A quantitative and predictive model for RNA binding by human Pumilio proteins

High-throughput methodologies have enabled routine generation of RNA target sets and sequence motifs for RNA-binding proteins (RBPs). Nevertheless, quantitative approaches are needed to capture the landscape of RNA/RBP interactions responsible for cellular regulation. We have used the RNA-MaP platform to directly measure equilibrium binding for thousands of designed RNAs and to construct a predictive model for RNA recognition by the human Pumilio proteins PUM1 and PUM2. Despite prior findings of linear sequence motifs, our measurements revealed widespread residue flipping and instances of positional coupling. Application of our thermodynamic model to published in vivo crosslinking data reveals quantitative agreement between predicted affinities and in vivo occupancies. Our analyses suggest a thermodynamically driven, continuous Pumilio binding landscape that is negligibly affected by RNA structure or kinetic factors, such as displacement by ribosomes. This work provides a quantitative foundation for dissecting the cellular behavior of RBPs and cellular features that impact their occupancies.

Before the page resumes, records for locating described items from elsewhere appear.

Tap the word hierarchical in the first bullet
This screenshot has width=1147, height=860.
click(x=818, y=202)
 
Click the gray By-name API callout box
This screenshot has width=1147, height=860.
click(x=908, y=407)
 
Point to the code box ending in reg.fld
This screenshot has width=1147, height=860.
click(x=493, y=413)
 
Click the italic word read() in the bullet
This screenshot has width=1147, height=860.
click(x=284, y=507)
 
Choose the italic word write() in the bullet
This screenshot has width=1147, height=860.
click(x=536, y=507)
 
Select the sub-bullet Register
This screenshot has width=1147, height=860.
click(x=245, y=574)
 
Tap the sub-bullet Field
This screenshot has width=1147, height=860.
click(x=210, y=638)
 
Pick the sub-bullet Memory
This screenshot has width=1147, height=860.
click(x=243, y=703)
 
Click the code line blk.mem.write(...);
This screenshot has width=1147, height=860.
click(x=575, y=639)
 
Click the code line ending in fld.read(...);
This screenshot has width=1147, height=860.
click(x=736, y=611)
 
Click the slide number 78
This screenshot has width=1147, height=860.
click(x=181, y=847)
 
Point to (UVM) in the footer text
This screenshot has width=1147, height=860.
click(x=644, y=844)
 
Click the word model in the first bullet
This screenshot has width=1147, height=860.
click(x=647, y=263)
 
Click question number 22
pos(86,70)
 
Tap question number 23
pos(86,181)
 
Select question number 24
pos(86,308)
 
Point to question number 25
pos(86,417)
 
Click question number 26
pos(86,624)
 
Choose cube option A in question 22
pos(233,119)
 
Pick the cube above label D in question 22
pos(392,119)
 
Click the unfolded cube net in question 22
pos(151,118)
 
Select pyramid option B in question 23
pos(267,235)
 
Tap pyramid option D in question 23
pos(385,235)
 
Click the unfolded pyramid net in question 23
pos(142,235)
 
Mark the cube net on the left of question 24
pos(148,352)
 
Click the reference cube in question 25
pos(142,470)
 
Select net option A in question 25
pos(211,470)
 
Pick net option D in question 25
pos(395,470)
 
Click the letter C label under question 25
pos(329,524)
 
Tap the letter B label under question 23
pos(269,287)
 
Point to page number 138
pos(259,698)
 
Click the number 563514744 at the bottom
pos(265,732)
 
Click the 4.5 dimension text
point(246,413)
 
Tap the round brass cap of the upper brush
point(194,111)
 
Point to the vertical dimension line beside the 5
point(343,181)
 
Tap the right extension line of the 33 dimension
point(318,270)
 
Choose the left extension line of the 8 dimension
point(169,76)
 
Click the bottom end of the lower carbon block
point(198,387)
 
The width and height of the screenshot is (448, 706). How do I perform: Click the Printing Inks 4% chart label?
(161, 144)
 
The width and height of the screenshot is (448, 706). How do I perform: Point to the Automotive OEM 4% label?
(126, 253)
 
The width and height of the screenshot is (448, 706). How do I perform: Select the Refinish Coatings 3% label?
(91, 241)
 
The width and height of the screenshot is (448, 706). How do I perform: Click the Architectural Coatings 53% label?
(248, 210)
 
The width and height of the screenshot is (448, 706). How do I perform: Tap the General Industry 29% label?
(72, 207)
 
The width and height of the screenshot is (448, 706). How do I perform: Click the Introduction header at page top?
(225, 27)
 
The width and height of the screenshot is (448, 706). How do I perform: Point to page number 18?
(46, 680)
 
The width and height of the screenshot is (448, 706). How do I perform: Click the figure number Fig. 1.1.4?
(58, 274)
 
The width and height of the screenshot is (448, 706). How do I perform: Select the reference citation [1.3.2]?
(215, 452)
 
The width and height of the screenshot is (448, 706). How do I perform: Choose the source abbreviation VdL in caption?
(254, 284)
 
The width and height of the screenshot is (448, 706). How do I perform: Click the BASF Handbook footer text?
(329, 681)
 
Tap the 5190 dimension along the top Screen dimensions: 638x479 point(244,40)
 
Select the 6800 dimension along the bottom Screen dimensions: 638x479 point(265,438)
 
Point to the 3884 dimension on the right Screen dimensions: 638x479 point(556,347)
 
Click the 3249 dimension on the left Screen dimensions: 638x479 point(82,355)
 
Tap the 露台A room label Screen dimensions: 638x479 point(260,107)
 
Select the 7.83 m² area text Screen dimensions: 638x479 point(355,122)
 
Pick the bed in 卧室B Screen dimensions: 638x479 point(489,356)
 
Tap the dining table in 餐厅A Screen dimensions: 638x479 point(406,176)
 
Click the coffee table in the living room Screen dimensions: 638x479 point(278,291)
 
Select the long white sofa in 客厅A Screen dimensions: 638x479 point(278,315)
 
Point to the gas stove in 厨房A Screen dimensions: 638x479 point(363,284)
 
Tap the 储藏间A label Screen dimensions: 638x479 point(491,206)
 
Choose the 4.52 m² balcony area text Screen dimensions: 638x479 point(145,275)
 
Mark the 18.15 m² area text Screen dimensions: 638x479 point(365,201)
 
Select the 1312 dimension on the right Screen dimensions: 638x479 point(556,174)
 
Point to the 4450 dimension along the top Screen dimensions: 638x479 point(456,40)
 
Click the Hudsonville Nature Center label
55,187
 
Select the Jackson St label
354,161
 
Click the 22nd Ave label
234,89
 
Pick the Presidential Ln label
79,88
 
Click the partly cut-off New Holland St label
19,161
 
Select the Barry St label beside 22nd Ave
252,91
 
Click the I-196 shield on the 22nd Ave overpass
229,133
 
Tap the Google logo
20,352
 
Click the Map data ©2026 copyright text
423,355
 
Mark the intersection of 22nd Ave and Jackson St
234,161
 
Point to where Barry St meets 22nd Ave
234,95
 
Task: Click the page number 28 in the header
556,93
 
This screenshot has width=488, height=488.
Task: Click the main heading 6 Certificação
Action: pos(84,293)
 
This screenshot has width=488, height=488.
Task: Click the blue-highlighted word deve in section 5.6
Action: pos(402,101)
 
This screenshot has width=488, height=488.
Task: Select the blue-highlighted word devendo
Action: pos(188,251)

Linking RNA Sequence, Structure, and Function on Massively Parallel High-Throughput Sequencers

SUMMARYHigh-throughput sequencing methods have revolutionized our ability to catalog the diversity of RNAs and RNA-protein interactions that can exist in our cells. However, the relationship between RNA sequence, structure, and function is enormously complex, demonstrating the need for methods that can provide quantitative thermodynamic and kinetic measurements of macromolecular interaction with RNA, at a scale commensurate with the sequence diversity of RNA. Here, we discuss a class of methods that extend the core functionality of DNA sequencers to enable high-throughput measurements of RNA folding and RNA-protein interactions. Topics discussed include a description of the method and multiple applications to RNA-binding proteins, riboswitch design and engineering, and RNA tertiary structure energetics.